• _Task description_:
The first line of the entries is where the copy starts and the line with "Given: Click the" is where it ends; set down each line exactly, both ends included, and drop pictures.

(Collected data entries)

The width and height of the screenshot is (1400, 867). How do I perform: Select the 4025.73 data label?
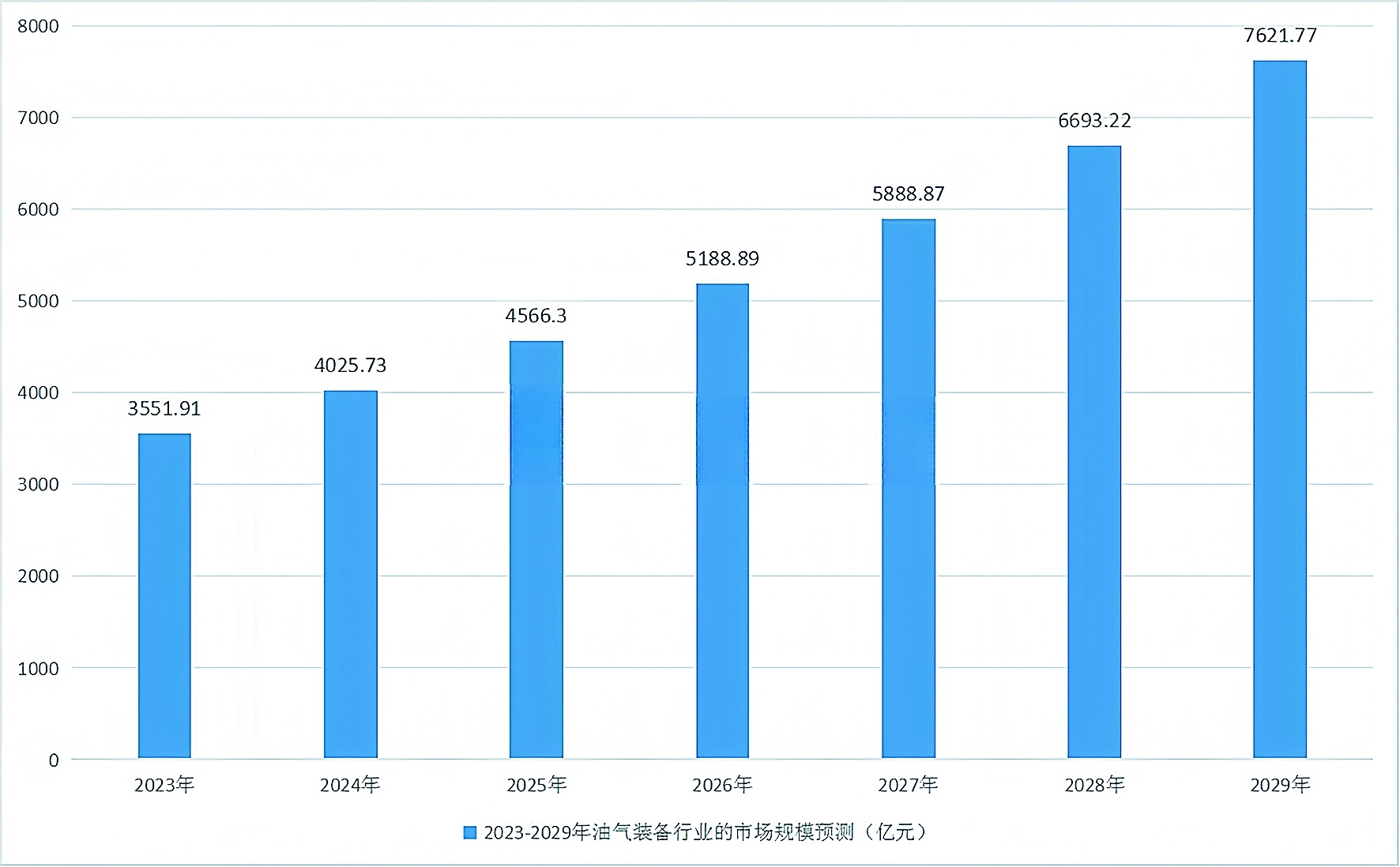[x=350, y=366]
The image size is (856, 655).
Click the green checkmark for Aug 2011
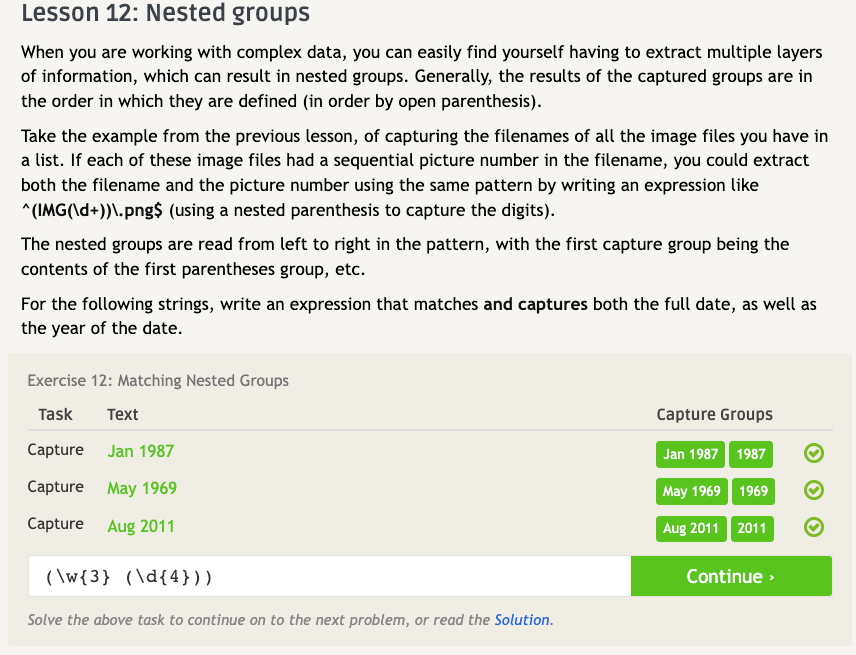click(x=814, y=527)
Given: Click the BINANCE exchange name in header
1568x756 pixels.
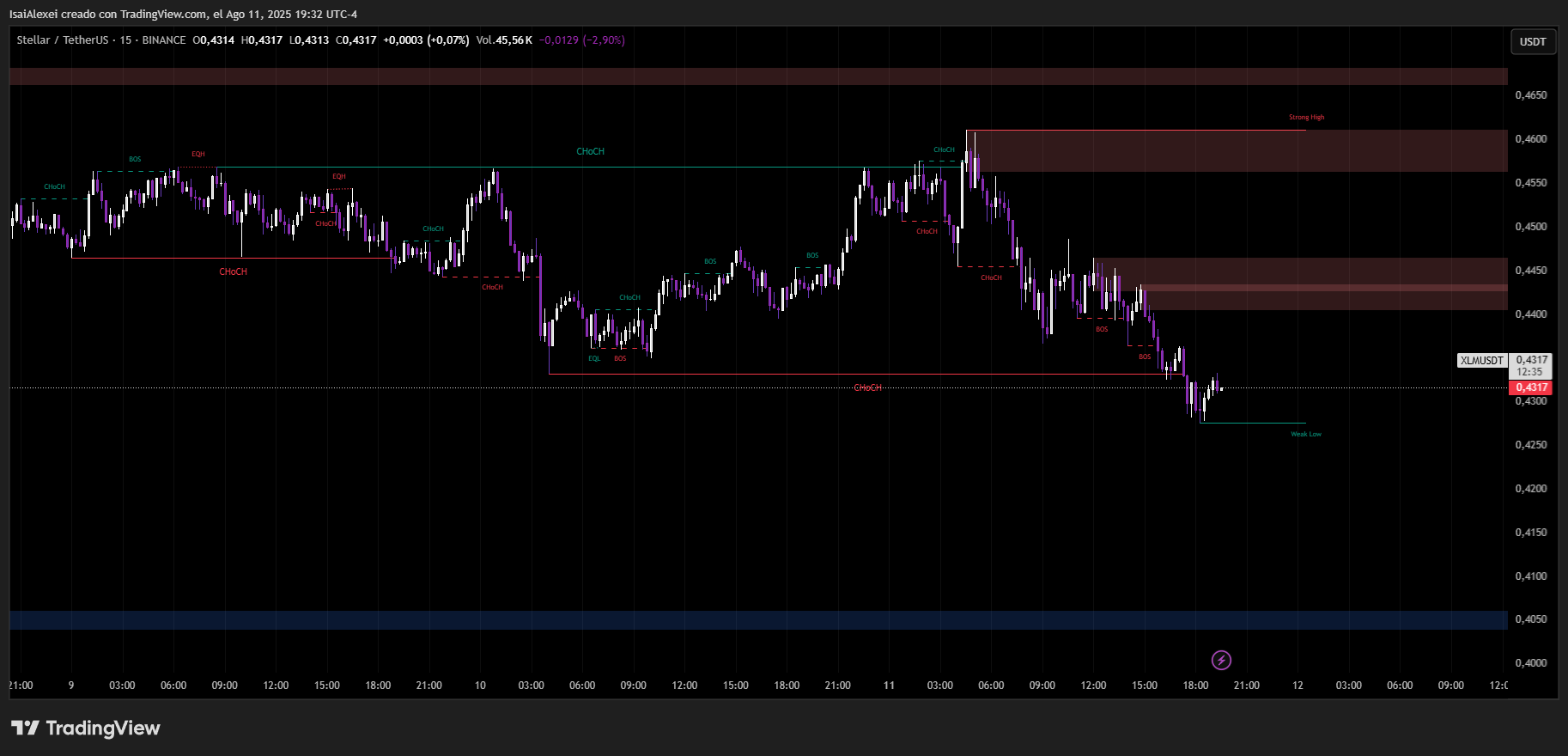Looking at the screenshot, I should pos(164,40).
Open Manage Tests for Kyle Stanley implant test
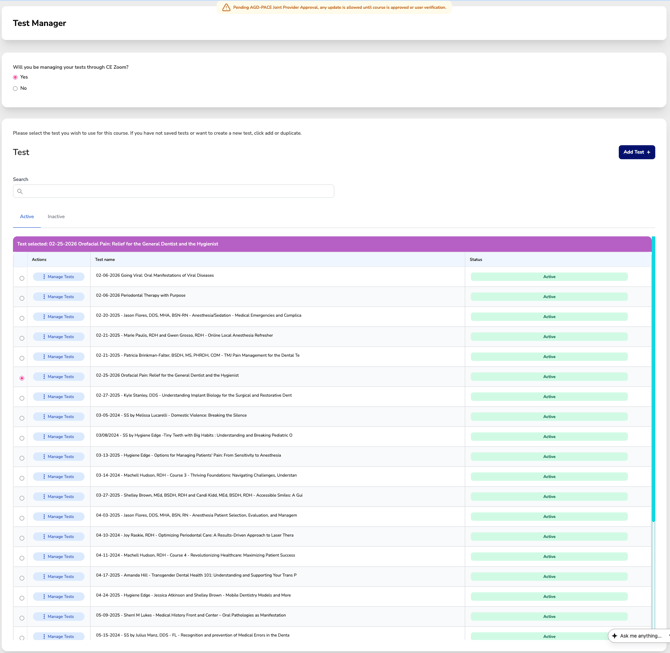670x653 pixels. 58,397
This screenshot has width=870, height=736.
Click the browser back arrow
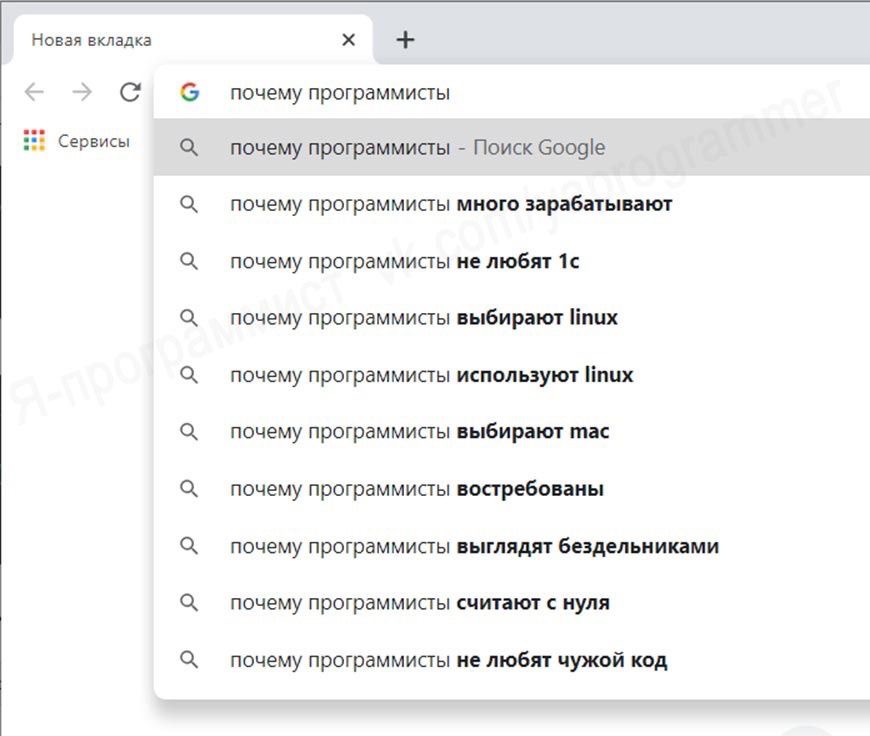(x=34, y=93)
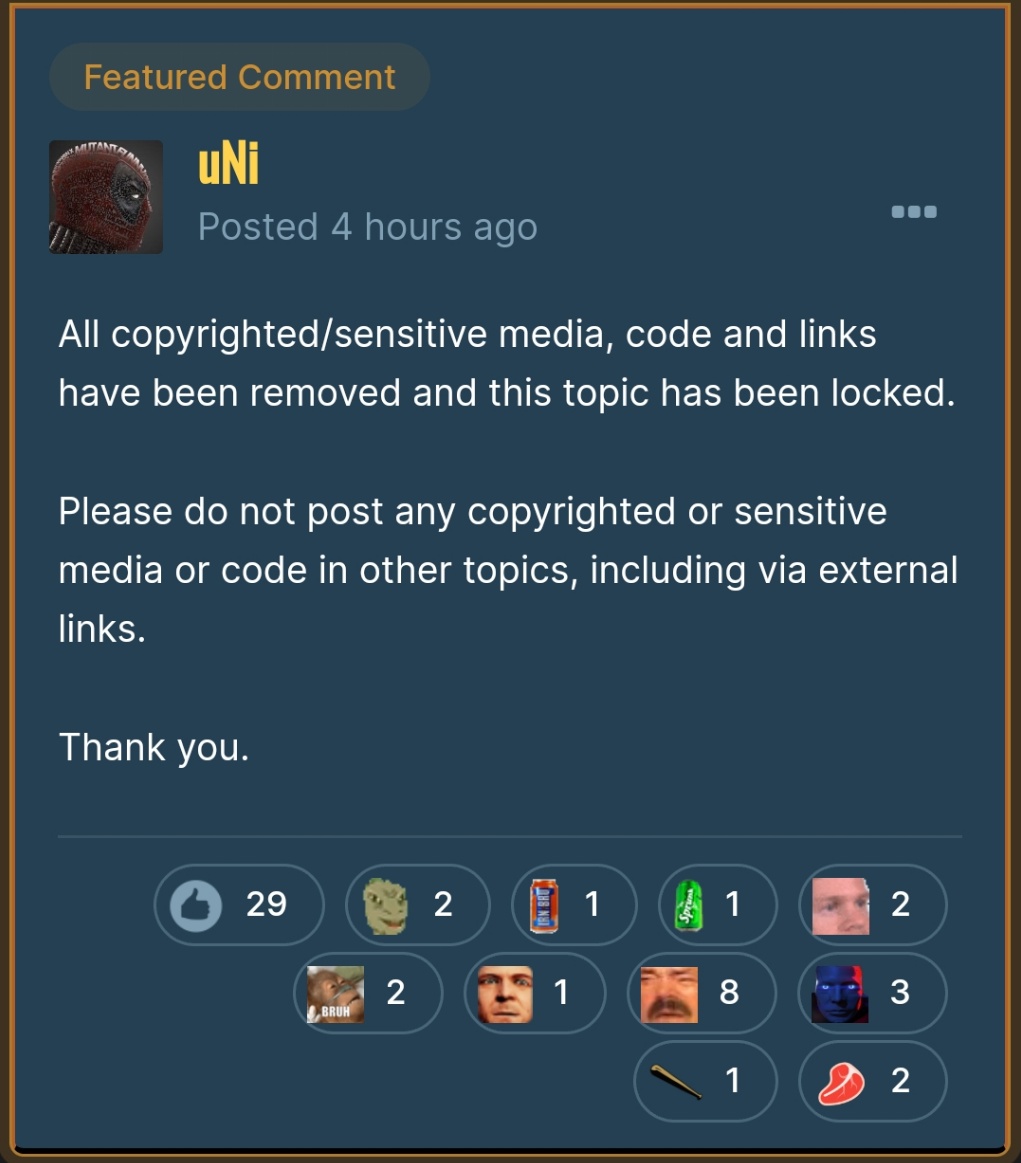Select the green lizard reaction emoji
This screenshot has height=1163, width=1021.
[x=417, y=905]
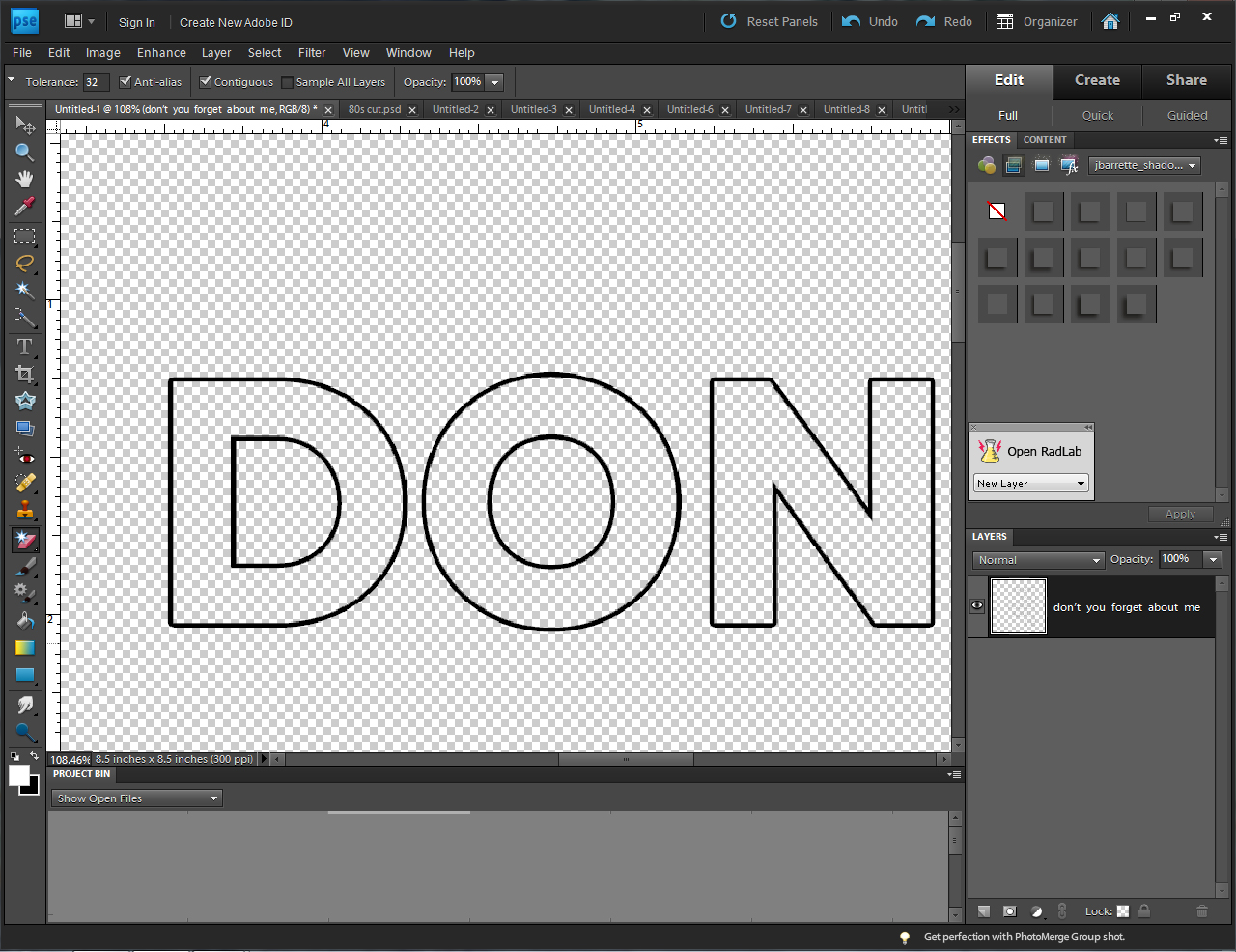Select the 80s cut.psd document tab
1236x952 pixels.
(x=375, y=109)
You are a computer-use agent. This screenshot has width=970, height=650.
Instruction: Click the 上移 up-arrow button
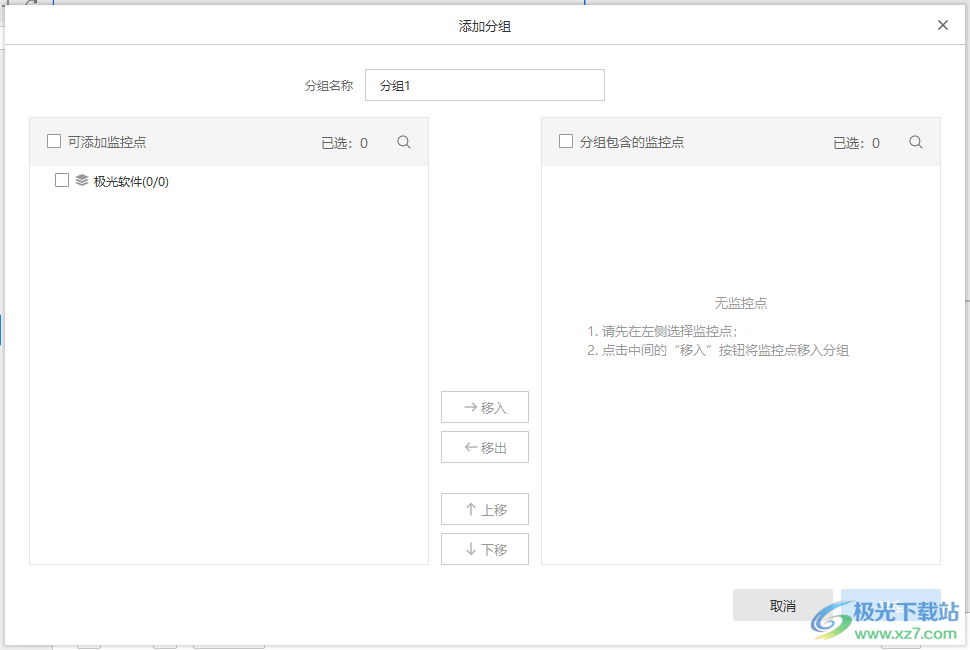coord(484,509)
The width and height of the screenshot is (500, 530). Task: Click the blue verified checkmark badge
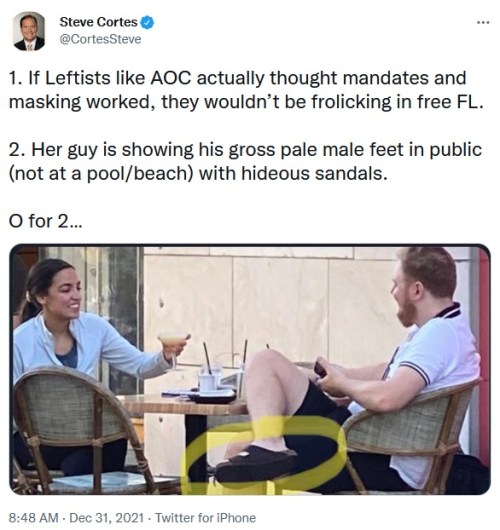[147, 22]
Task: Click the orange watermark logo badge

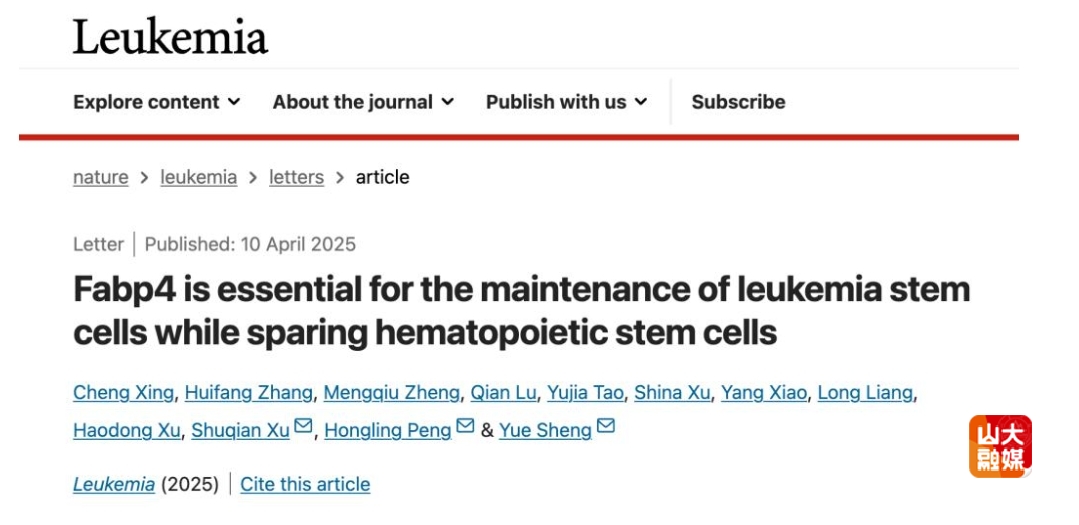Action: pos(1000,446)
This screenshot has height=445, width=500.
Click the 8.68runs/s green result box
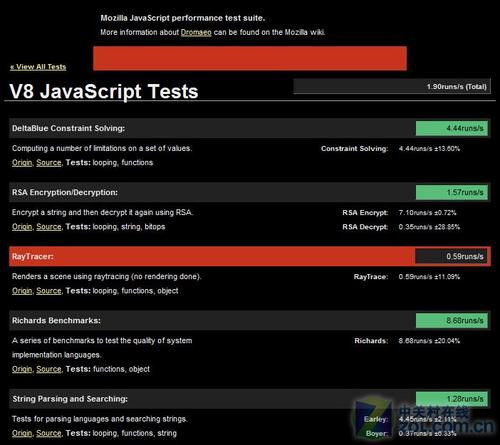(x=452, y=320)
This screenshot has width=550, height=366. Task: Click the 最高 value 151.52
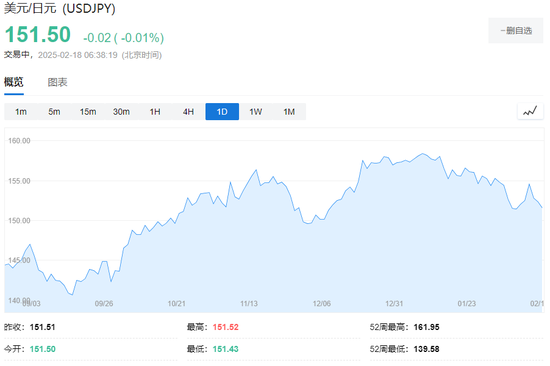coord(226,327)
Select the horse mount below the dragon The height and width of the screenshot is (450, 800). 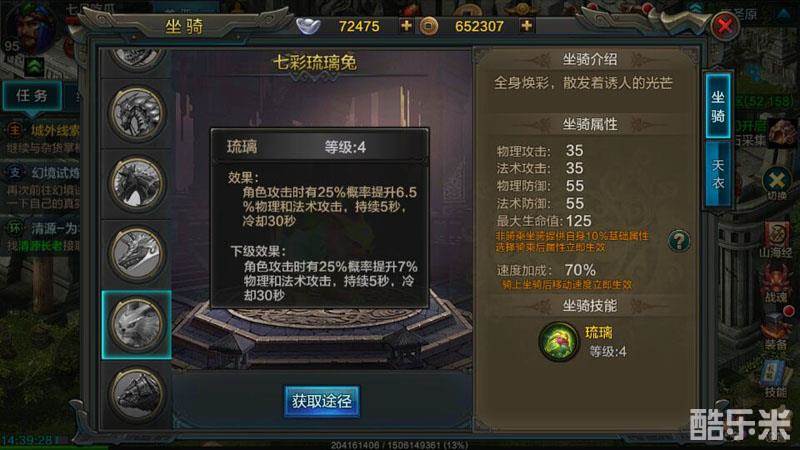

• _Response_:
The width and height of the screenshot is (1400, 867). How do I perform: Select the 4025.73 data label?
[x=350, y=366]
The image size is (856, 655).
Click the green checkmark for Aug 2011
click(x=814, y=527)
Given: Click the BINANCE exchange name in header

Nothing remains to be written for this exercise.